### EXERCISE
Select every line of the items below that contains the word "Open", treating uppercase and lowercase letters as distinct.

------ TASK DATA ------

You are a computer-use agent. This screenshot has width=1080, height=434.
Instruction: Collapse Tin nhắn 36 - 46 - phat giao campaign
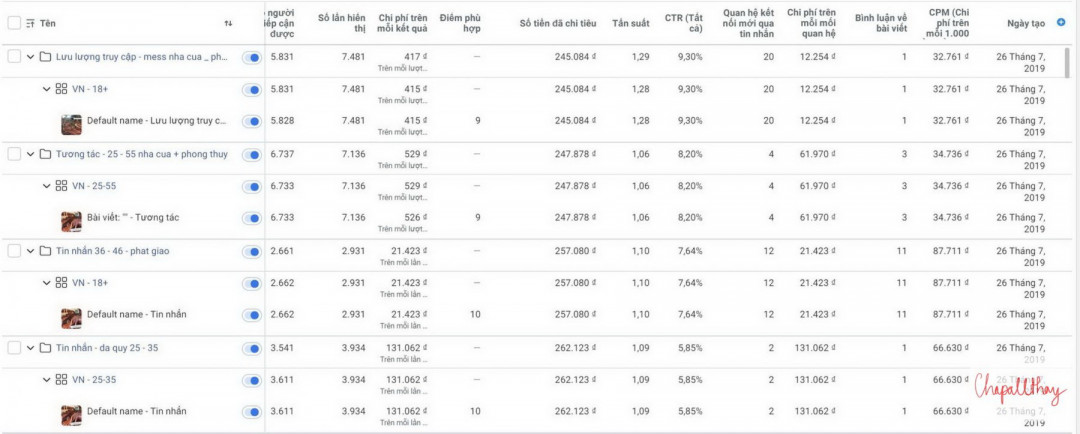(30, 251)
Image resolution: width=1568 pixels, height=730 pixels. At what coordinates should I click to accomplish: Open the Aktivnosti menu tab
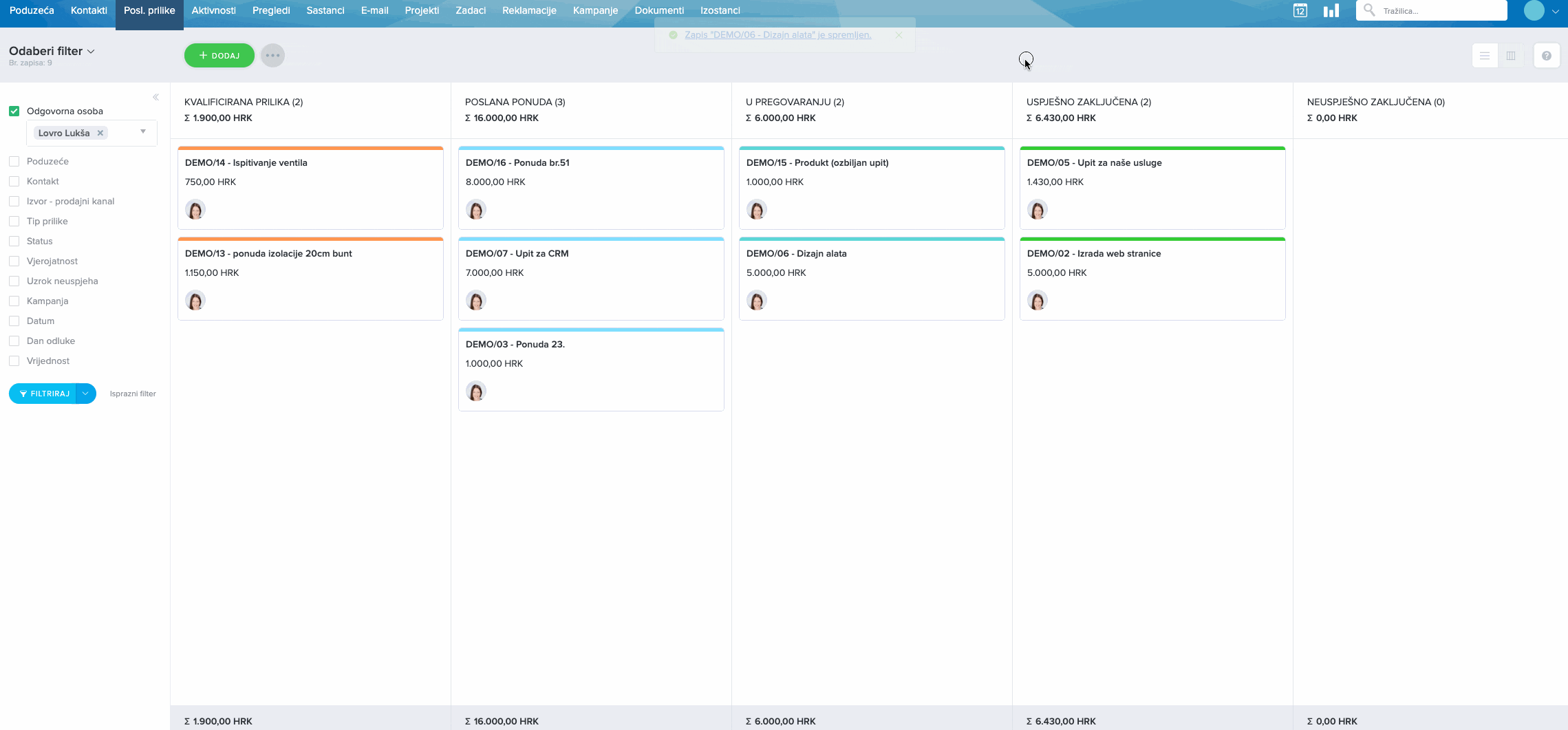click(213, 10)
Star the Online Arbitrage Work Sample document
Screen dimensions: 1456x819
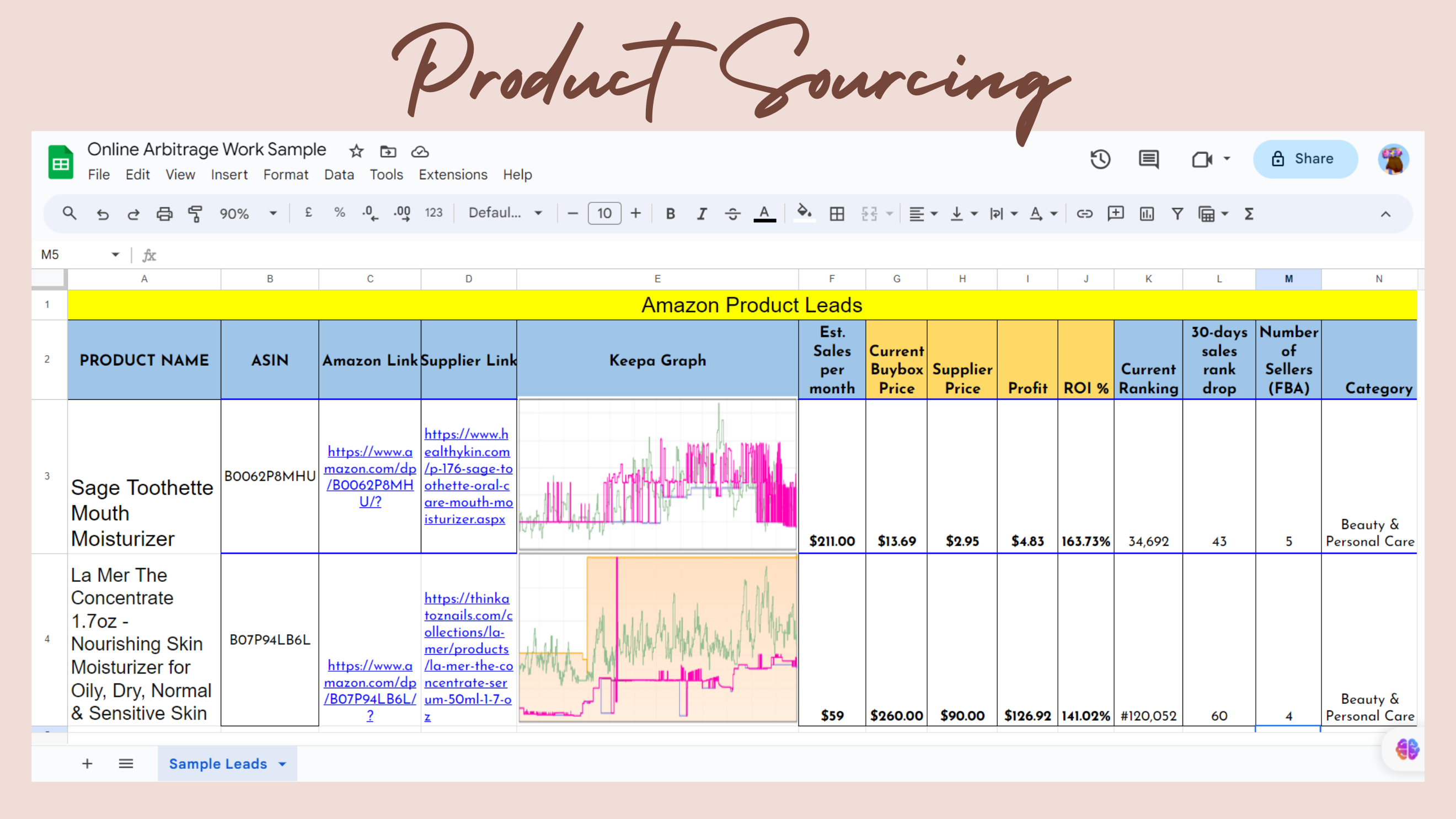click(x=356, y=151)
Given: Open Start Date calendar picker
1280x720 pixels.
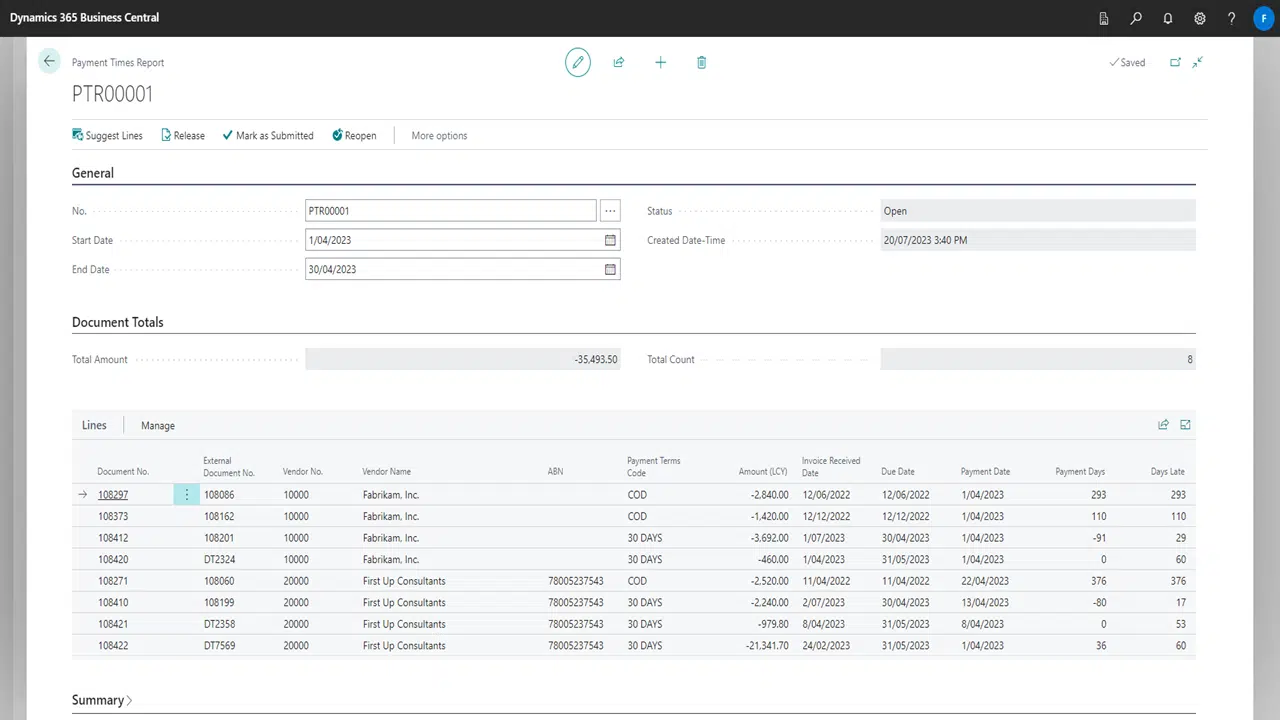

------

### RESPONSE BELOW
Image resolution: width=1568 pixels, height=730 pixels. At what coordinates should I click to accomplish: Open the Aktivnosti menu tab
Given: Open Start Date calendar picker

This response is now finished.